Generative AI in educational contexts
Generative AI refers to models that learn the structure of data well enough to produce new, realistic examples of it — text, images, videos, etc. In educational contexts, this helps overcome a longstanding obstacle: access to real student data is often restricted by privacy regulations and data-use agreements, which limits research, tool development, and the ability to test new policies before they reach real students.
Our work develops a generative AI method to model student pathways: the longitudinal trajectories of academic readiness, course choices, grades, and enrollment decisions that trace a student’s progress from enrollment to exit. Our method learns how these varied facets of a student’s academic progression — from demographics, to course choices and performance, to certifications earned — relate to one another, by learning a dynamic Bayesian network from real student activities across time.
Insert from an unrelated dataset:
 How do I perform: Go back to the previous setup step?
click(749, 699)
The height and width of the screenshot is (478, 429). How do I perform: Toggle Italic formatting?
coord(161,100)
Opportunities and considerations
Every parameter in our network corresponds to an interpretable relationship that stakeholders can inspect and adjust, such as how academic readiness shapes course enrollment, or how a grade in one course influences a student’s choices the following term. This combination of realism and transparency unlocks new possibilities: generating synthetic student data that institutions can study and share without exposing real records, simulating the effects of policy changes — like changing prerequisites and academic readiness criteria — before they reach real students, and giving researchers and stakeholders tools they can trust because they can see how the method works.
We also show that standard privacy techniques like k-anonymity break down for student pathway data, motivating new, model-aware approaches to protecting student privacy.
This work was published at the 16th International Learning Analytics & Knowledge Conference and was a best paper finalist.